* START Provided data *
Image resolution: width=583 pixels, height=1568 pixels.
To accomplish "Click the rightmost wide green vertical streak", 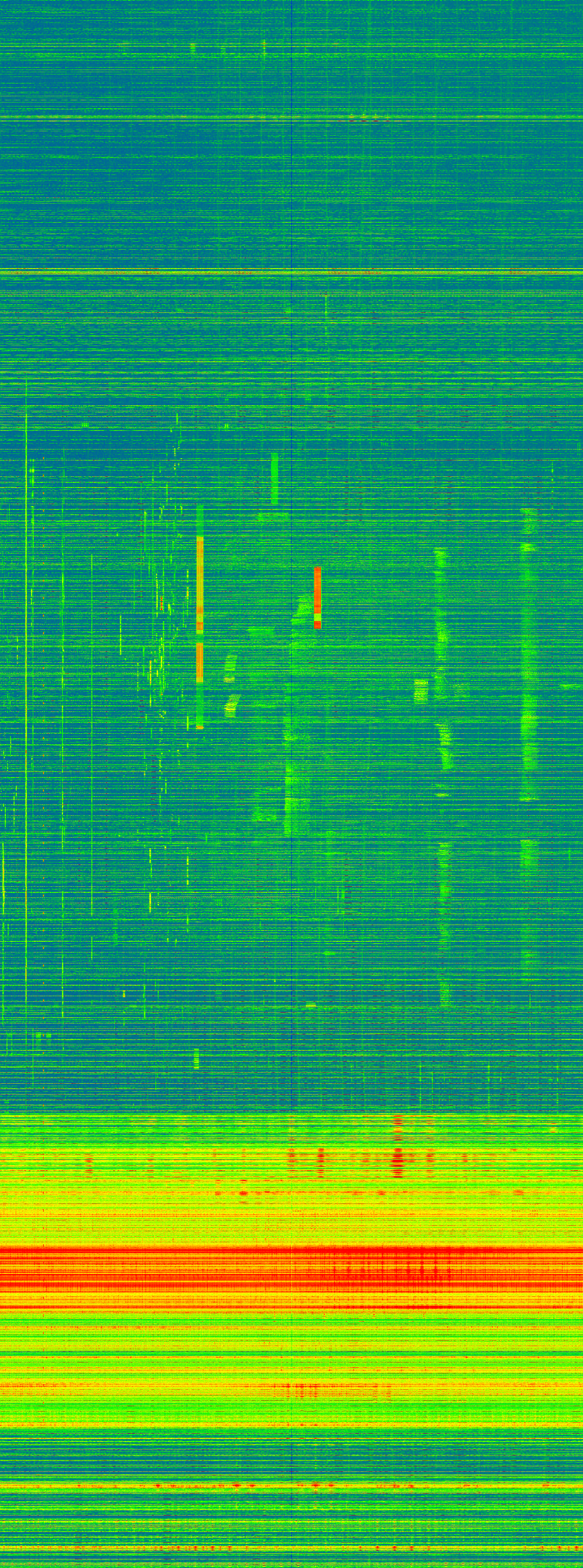I will pos(529,670).
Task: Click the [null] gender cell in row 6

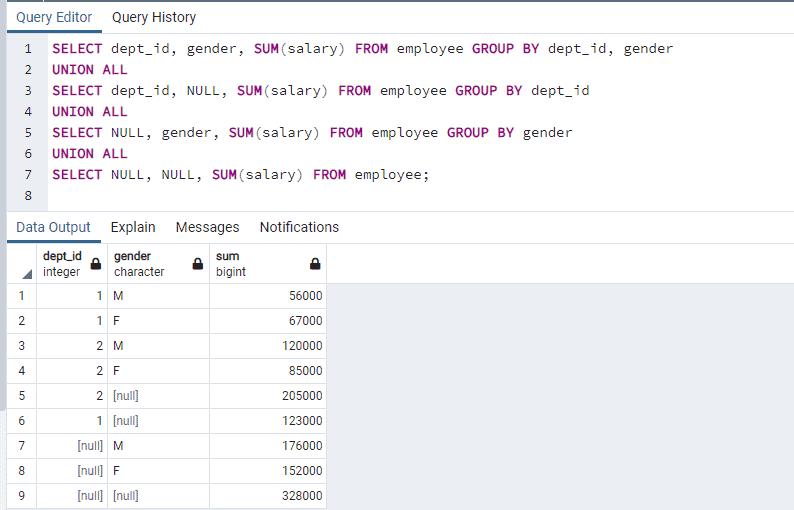Action: (x=157, y=421)
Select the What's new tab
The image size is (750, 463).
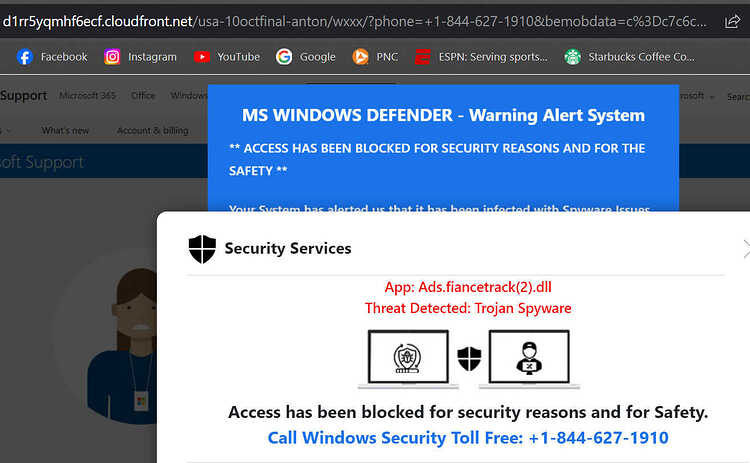pos(65,131)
* END Provided data *
> **Work to be completed**:
Output everything from the line containing "Task: Click the [null] gender cell in row 6" down to the end of the items as a JSON list of strings, one string per line, with blank lines skipped and the pictures left out.

> **Answer**:
[
  "Task: Click the [null] gender cell in row 6",
  "Action: (x=157, y=421)",
  "Select the What's new tab",
  "The image size is (750, 463).",
  "pos(65,131)"
]